Re: Avoid duplicate messages while restarting a job for an application upgrade

Posted by Piotr Nowojski <pi...@data-artisans.com>.

Hi, 

That’s good to hear :)

I quickly went through the code and it seems reasonable. I think there might be need to think a little bit more about how this cancel checkpoint should be exposed to the operators and what should be default action - right now by default cancel flag is ignored, I would like to consider if throwing an UnsupportedOperation would be a better long therm solution.

But at first glance I do not see any larger issues and it would great if you could make a pull request out of it.

Piotrek

> On 9 Oct 2017, at 15:56, Antoine Philippot <an...@teads.tv> wrote:
> 
> Thanks for your advices Piotr.
> 
> Firstly, yes, we are aware that even with clean shutdown we can end up with duplicated messages after a crash and it is acceptable as is it rare and unintentional unlike deploying new business code or up/down scale.
> 
> I made a fork of the 1.2.1 version which we currently use and developed a simple POC based on the solution to pass a boolean stopSourceSavepoint from the job manager to the source when a cancel with savepoint is triggered.
> This is the altered code : https://github.com/aphilippot/flink/compare/release-1.2.1...aphilippot:flink_1_2_1_POC_savepoint <https://github.com/aphilippot/flink/compare/release-1.2.1...aphilippot:flink_1_2_1_POC_savepoint>
> 
> We test it with our production workload and there are no duplicated messages any more while hundred of thousands were duplicated before.
> 
> I planned to reapply/adapt this patch for the 1.3.2 release when we migrate to it and maybe later to the 1.4
> 
> I'm open to suggestion or to help/develop this feature upstream if you want.
> 
> 
> Le lun. 2 oct. 2017 à 19:09, Piotr Nowojski <piotr@data-artisans.com <ma...@data-artisans.com>> a écrit :
> We are planning to work on this clean shut down after releasing Flink 1.4. Implementing this properly would require some work, for example:
> - adding some checkpoint options to add information about “closing”/“shutting down” event
> - add clean shutdown to source functions API
> - implement handling of this clean shutdown in desired sources
> 
> Those are not super complicated changes but also not trivial.
> 
> One thing that you could do, is to implement some super hacky filter function just after source operator, that you would manually trigger.
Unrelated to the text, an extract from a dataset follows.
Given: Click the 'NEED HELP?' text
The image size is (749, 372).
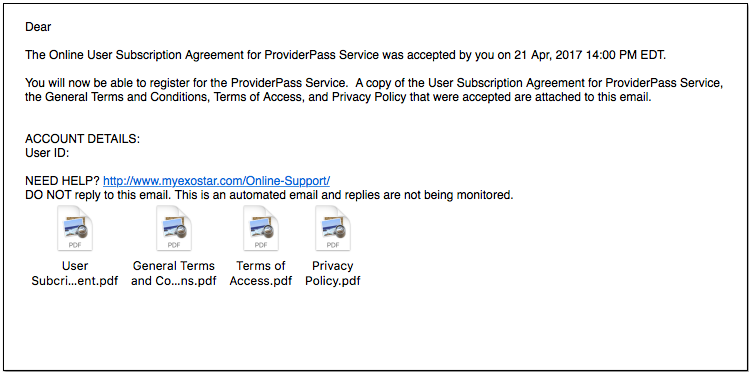Looking at the screenshot, I should [63, 181].

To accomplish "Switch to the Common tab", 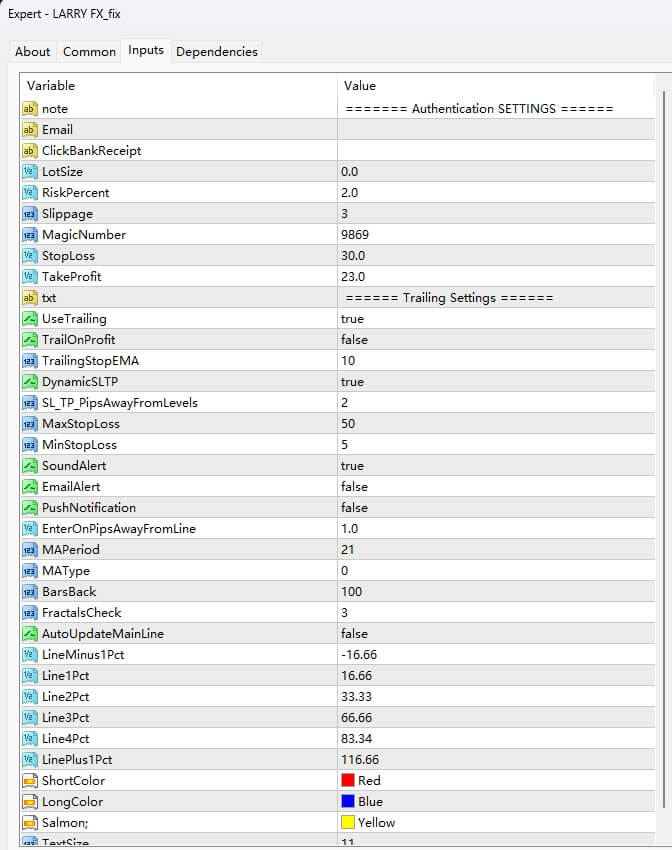I will point(88,52).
Normally it would pass all of the messages. Once triggered, it would wait for next checkpoint to happen. It would assume that it is a save point, and would start filtering out all of the subsequent messages. When this checkpoint completes, you could manually shutdown your Flink application. This could guarantee that there are no duplicated writes after a restart. This might work for clean shutdown, but it would be a very hacky solution. 
> 
> Btw, keep in mind that even with clean shutdown you can end up with duplicated messages after a crash and there is no way around this with Kafka 0.9.
> 
> Piotrek
> 
>> On Oct 2, 2017, at 5:30 PM, Antoine Philippot <antoine.philippot@teads.tv <ma...@teads.tv>> wrote:
>> 
>> Thanks Piotr for your answer, we sadly can't use kafka 0.11 for now (and until a while).
>> 
>> We can not afford tens of thousands of duplicated messages for each application upgrade, can I help by working on this feature ?
>> Do you have any hint or details on this part of that "todo list" ? 
>>  
>> 
>> Le lun. 2 oct. 2017 à 16:50, Piotr Nowojski <piotr@data-artisans.com <ma...@data-artisans.com>> a écrit :
>> Hi,
>> 
>> For failures recovery with Kafka 0.9 it is not possible to avoid duplicated messages. Using Flink 1.4 (unreleased yet) combined with Kafka 0.11 it will be possible to achieve exactly-once end to end semantic when writing to Kafka. However this still a work in progress:
>> 
>> https://issues.apache.org/jira/browse/FLINK-6988 <https://issues.apache.org/jira/browse/FLINK-6988>
>> 
>> However this is a superset of functionality that you are asking for. Exactly-once just for clean shutdowns is also on our “TODO” list (it would/could support Kafka 0.9), but it is not currently being actively developed.
>> 
>> Piotr Nowojski
>> 
>>> On Oct 2, 2017, at 3:35 PM, Antoine Philippot <antoine.philippot@teads.tv <ma...@teads.tv>> wrote:
>>> 
>>> Hi,
>>> 
>>> I'm working on a flink streaming app with a kafka09 to kafka09 use case which handles around 100k messages per seconds.
>>> 
>>> To upgrade our application we used to run a flink cancel with savepoint command followed by a flink run with the previous saved savepoint and the new application fat jar as parameter. We notice that we can have more than 50k of duplicated messages in the kafka sink wich is not idempotent.
>>> 
>>> This behaviour is actually problematic for this project and I try to find a solution / workaround to avoid these duplicated messages.
>>> 
>>> The JobManager indicates clearly that the cancel call is triggered once the savepoint is finished, but during the savepoint execution, kafka source continue to poll new messages which will not be part of the savepoint and will be replayed on the next application start.
>>> 
>>> I try to find a solution with the stop command line argument but the kafka source doesn't implement StoppableFunction (https://issues.apache.org/jira/browse/FLINK-3404 <https://issues.apache.org/jira/browse/FLINK-3404>) and the savepoint generation is not available with stop in contrary to cancel.
>>> 
>>> Is there an other solution to not process duplicated messages for each application upgrade or rescaling ?
>>> 
>>> If no, has someone planned to implement it? Otherwise, I can propose a pull request after some architecture advices.
>>> 
>>> The final goal is to stop polling source and trigger a savepoint once polling stopped.
>>> 
>>> Thanks
>> 
>

Re: Avoid duplicate messages while restarting a job for an application upgrade

Posted by Antoine Philippot <an...@teads.tv>.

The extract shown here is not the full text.